This was the first question out of the blocks at last night’s Lake Highland’s Women’s League Book Club (LHWL) meeting, where I was invited to speak and discuss my novel, Little 15.
This feisty group of well-read women had no qualms whatsoever of voicing their opinions, albeit politely and with grace. As soon as the book club leader posed this question, the comments started to fly, with the overwhelming majority saying NO.
Absolutely not, they said. It’s never OK for a teacher to have a romantic relationship with a high school student. Why? Drawing from their own teenage emotional experiences, as well as those of their children, the LHWL Book Club concluded simply that teenagers do not have the emotional maturity or psychological reasoning to distinguish the difference between infatuation and genuine love.
The Anatomy of the Teen Brain
These ladies are definitely on to something. Over the years, I’ve run across several studies supporting this notion, including the Teenage Brain by The National Geographic. This extensive report highlighted brain-imaging technology that’s enabled researchers to see the teen brain in enough detail to track both its physical development and its patterns of activity. As it turns out, our brains take longer to develop than we once thought.

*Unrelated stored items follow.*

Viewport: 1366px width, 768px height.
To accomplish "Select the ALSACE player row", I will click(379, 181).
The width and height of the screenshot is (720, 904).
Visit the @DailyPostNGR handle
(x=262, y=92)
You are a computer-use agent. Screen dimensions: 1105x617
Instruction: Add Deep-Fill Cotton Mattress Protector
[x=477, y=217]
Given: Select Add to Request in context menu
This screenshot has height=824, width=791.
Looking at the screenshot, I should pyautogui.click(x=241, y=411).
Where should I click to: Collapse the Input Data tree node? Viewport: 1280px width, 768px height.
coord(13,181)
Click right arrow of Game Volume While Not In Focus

In fact, it’s not until we reach our 20s do our brains fully mature, giving us optimal reasoning ability and decision-making power. This might help to explain why teens behave with such “vexing inconsistency: beguiling at breakfast, disgusting at dinner; masterful on Monday, sleepwalking on Saturday.”
The slow and uneven developmental arc revealed by these imaging studies offers an alluringly pithy explanation for why teens may do stupid things like drive at 113 miles an hour, aggrieve their ancientry, and get people (or get gotten) with child: They act that way because their brains aren’t done! -Teenage Brain, National Geographic, October 2011
So knowing this then, where should the responsibility lie in situations when the relationship between a teacher and student goes to far?
According to the women of the LHWL Book Club, whose members include attorneys, business owners, mothers, and philanthropists, the responsibility should rest solely in the hands of the teacher, hands down. And I couldn’t agree more. Teachers who cannot set boundaries with their students (or keep those boundaries themselves) have no place in the classroom. Period.
Stories Shared, Stories Told
It still amazes how teacher-student sex abuse affects so many people in so many different ways. Such was the case last night, when the LHWL book clubbers shared stories on how this issue has touched their lives. For example, there was the story of the college roommate who carried over a secretive relationship with her tennis coach from high school. Or the story of a husband and father, sneaking young girls into fancy hotels for photos and sex play. Or the book clubber who knew personally the attorney who represented the family of an Episcopal School of Dallas student who took stand and sued the school for mishandling the girl’s affair with a teacher.
All of this talk led to an increased awareness of what can happen if parents and schools aren’t vigilant about keeping watch over the adults to whom we entrust our kids. And perhaps that’s the most rewarding part of this journey for me: It’s one thing for a work of fiction to move a reader, but it’s quite another for a work fiction to raise awareness.
So what do you think? Is it ever OK for a teacher to date a student? And when these relationships do happen, who do you believe is to blame? Do the students bear any responsibility?